国土交通省と千葉県、成田市など空港周辺9市町、成田国際空港会社(NAA)による成田空港の4者協議会は6月12日、夜間飛行制限の緩和見直しや騒音区域案の設定、航空機から落下物対策などで確認書を締結することで了承した。早朝深夜帯では低騒音機のみで運航する。また、C滑走路(第3滑走路)の供用以降は滑走路2本で運用し、滑走路別に異なる運用時間を採用することで、騒音を受ける時間帯を分散させる。
—記事の概要—
・20年までに1時間後ろ倒し
・C滑走路供用後は「スライド運用」
・落下物への支援制度も
20年までに1時間後ろ倒し
A滑走路では、飛行経路下での騒音休止時間帯を6時間確保するとともに、一定区域内の家屋を対象に、寝室への内窓設置や、壁・天井に防音工事を施す。2016年9月27日の4者協議会では、午前5時から午前1時まで3時間を延長するとしていた運用時間を、午前6時から午前0時までの1時間延長とし、2020年の東京五輪・パラリンピック開催までに実施する。
現在設定する、午後10時台はA滑走路とB滑走路各10回ずつ、計20回までの便数制限は廃止する。また、午前0時から0時30分までの30分間は、「カーフュー(離発着制限)の弾力運用」の時間帯とする。B滑走路は現状どおり、午前6時から午後11時までの運用時間とし、7時間の制限時間を設ける。
C滑走路供用後は「スライド運用」
C滑走路の供用後は、滑走路別に異なる運用時間を採用する「スライド運用」を導入し、飛行経路下で6時間の静穏時間を確保する。午前5時から午後11時までの「早番」と、午前6時30分から午前0時30分までの「遅番」の運用時間に分別。北風運用の場合、A滑走路の着陸とB滑走路の離陸、C滑走路の着陸とA滑走路の離陸をグループにすることで、滑走路の南北での静穏時間を設定する。空港全体の運用時間は午前5時から午前0時30分までとする。
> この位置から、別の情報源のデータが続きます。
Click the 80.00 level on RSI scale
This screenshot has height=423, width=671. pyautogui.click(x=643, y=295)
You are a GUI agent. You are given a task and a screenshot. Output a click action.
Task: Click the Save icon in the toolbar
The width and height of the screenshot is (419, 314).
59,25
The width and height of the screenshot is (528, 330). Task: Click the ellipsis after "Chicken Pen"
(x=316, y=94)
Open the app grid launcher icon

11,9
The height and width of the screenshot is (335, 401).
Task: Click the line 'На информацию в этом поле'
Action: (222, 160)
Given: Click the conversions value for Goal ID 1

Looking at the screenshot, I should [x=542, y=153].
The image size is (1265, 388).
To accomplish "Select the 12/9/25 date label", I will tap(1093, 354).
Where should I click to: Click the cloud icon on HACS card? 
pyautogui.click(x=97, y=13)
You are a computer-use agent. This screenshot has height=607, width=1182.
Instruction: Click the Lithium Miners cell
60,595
早番と遅番は、定期的に入れ替える。また、午前0時30分から午前1時までの30分間は、「カーフューの弾力運用」の時間帯とする。
スライド運用は英・ヒースロー空港と独・フランクフルト空港で採用している。ヒースローは2本の滑走路を対象に、午前4時30分から午前6時まで到着便で設定。フランクフルトは4本の滑走路を対象に遅番と早番を組み合わせ、静穏時間を確保している。
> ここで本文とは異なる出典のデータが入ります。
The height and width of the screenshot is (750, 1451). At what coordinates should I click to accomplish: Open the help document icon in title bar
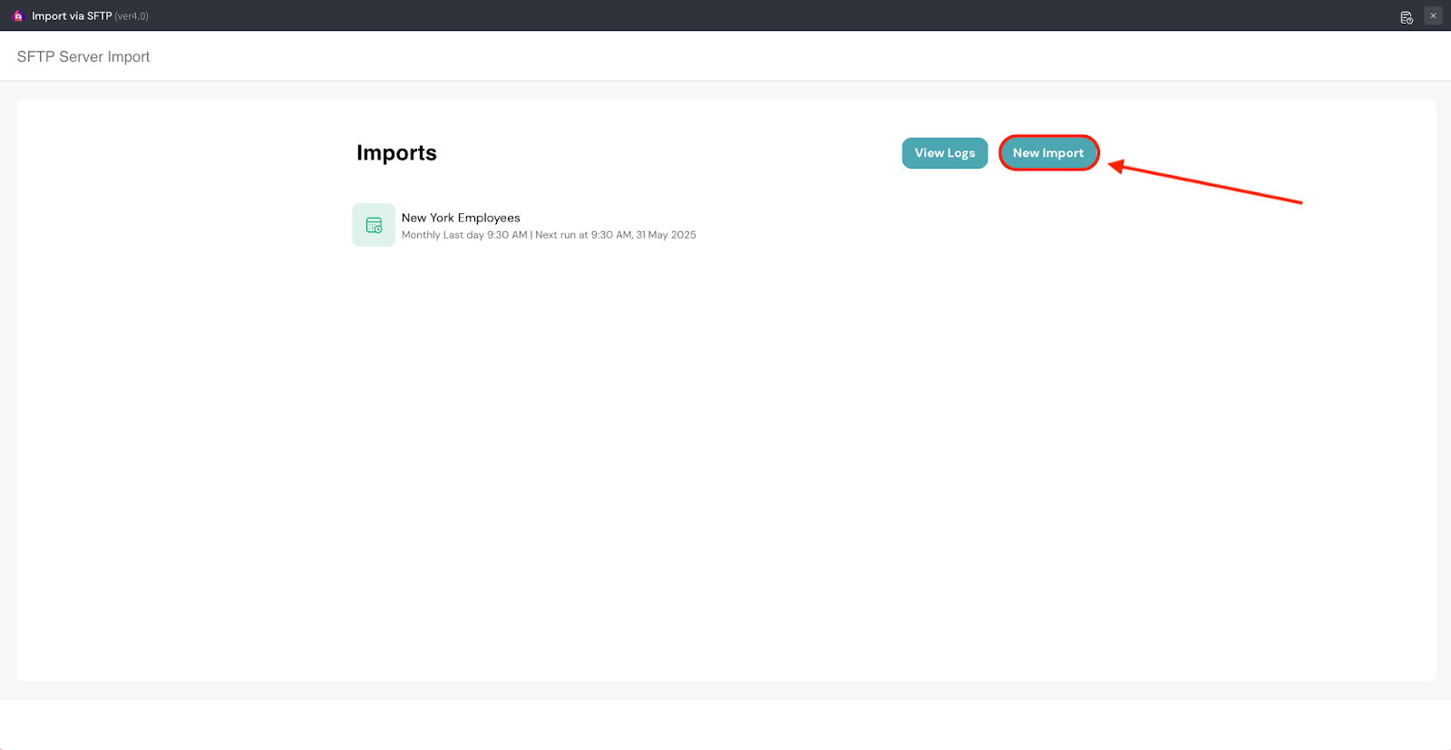1407,16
現在の運用時間は午前6時から午後11時まで。前倒しする午前5時台と、後ろ倒しする午後11時以降は、ボーイング787型機やエアバスA380型機など、低騒音機の運航に限定する。
NAAの夏目誠社長は、2016年9月に示した運用時間を3時間延長した“4時間案”について、「住民説明会で批判が多かった」と振り返った。今回のスライド運用案について、「6時間の静穏時間を確保した。地域の方々の生活環境や、成田空港の将来のことも考えた」と述べ、「手前味噌だが、いい提案ができた」と自信を示した。
C滑走路運用後は、前回の提案と比較し、運用時間を30分短縮。NAAでは早朝帯の発着回数を60回に、深夜帯を90回とし、それぞれ6回ずつ減少すると試算した。NAAは短縮により、深夜早朝時間帯の需要に一部応えることができなくなるとした上で、「成田空港の国際競争力を確保しながら、訪日外国人旅行者やLCC、貨物便などのニーズを取り込み、年間発着回数50万回まで成長していくことが可能」としている。
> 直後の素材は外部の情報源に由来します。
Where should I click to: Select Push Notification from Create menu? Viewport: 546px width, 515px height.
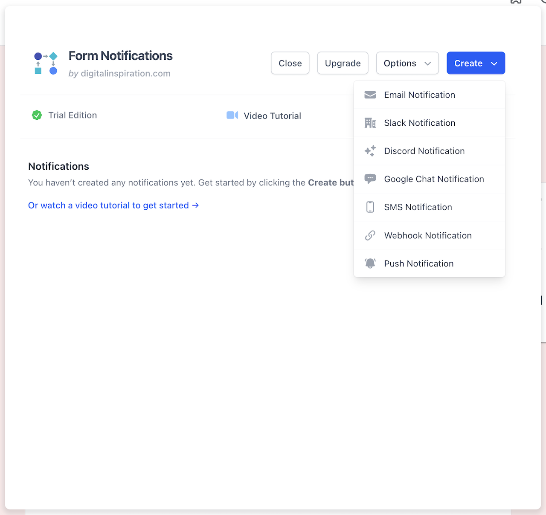pos(418,263)
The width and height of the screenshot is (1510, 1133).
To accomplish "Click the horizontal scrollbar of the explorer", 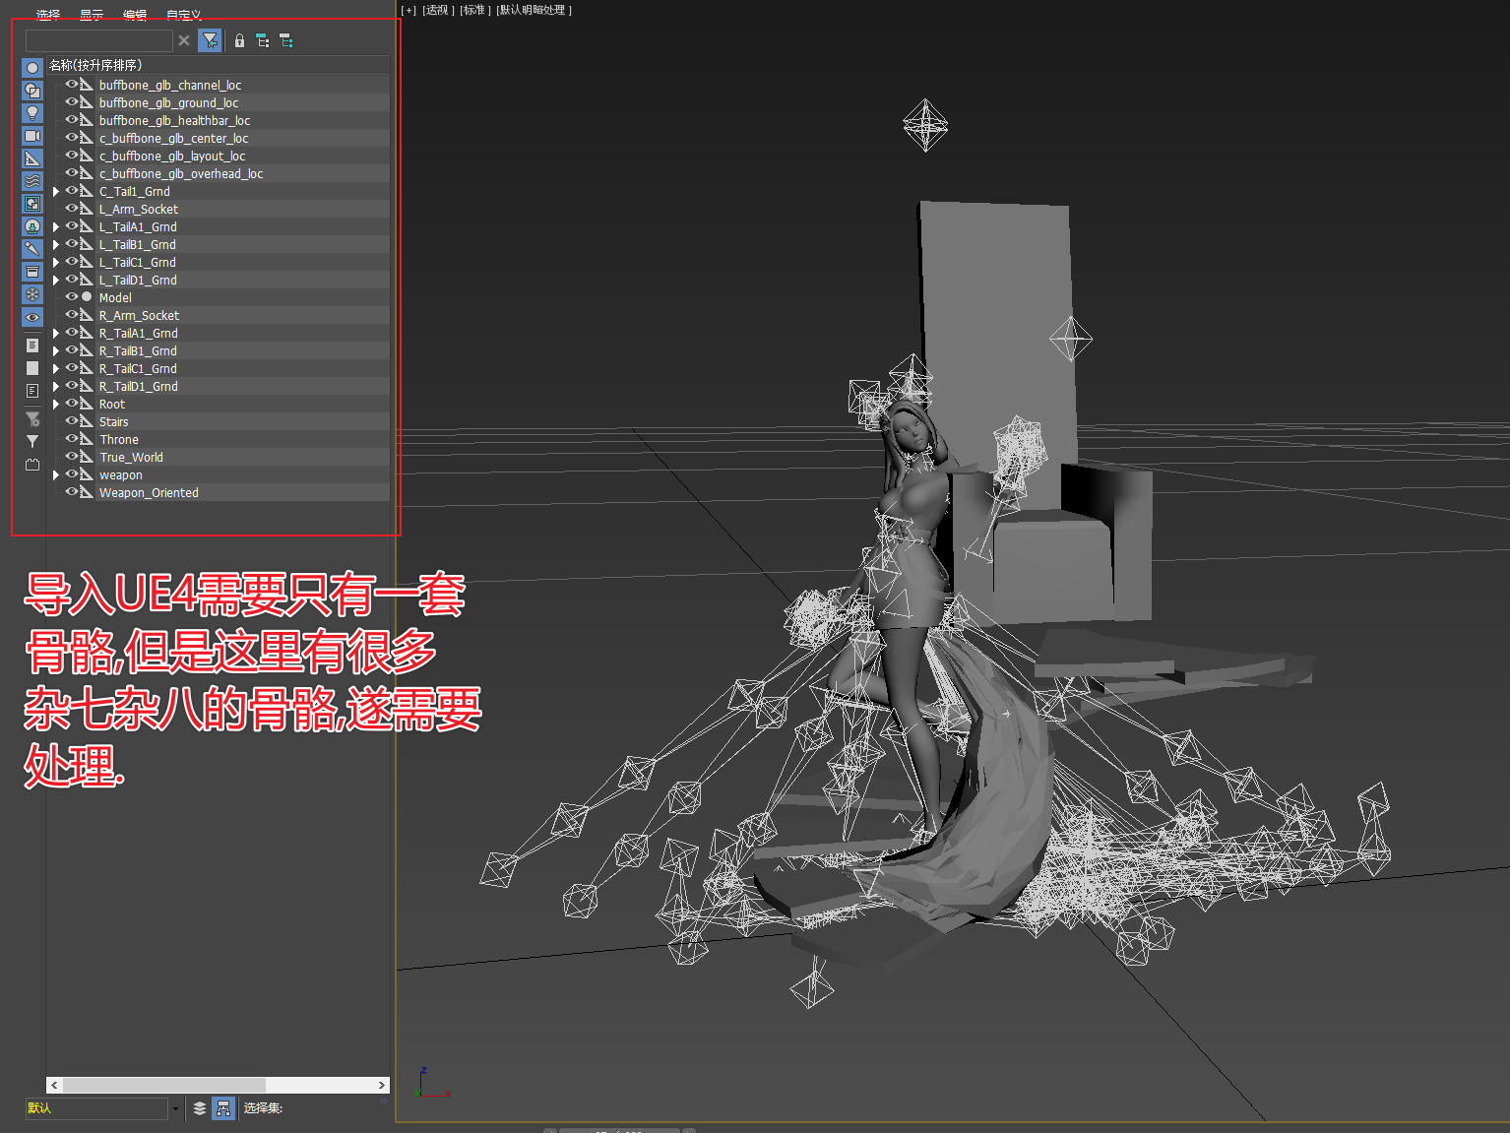I will point(218,1085).
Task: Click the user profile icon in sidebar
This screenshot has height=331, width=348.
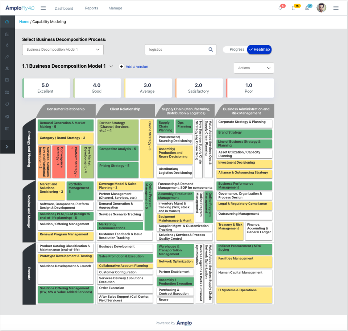Action: click(x=7, y=69)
また、運用可能時間を30分短縮したことにより、騒音コンター(輪郭線)を南北に3%程度縮小した。
落下物への支援制度も
防音工事は従来のペアガラスに加え、浴室や洗面所、トイレも外郭防音工事の対象になるよう検討する。機体からの落下物が発生した場合、見舞金の支払いや損害が生じた場合に立替金の支払いなどで地域共生を図る「航空機落下物被害救済支援制度」も設定する。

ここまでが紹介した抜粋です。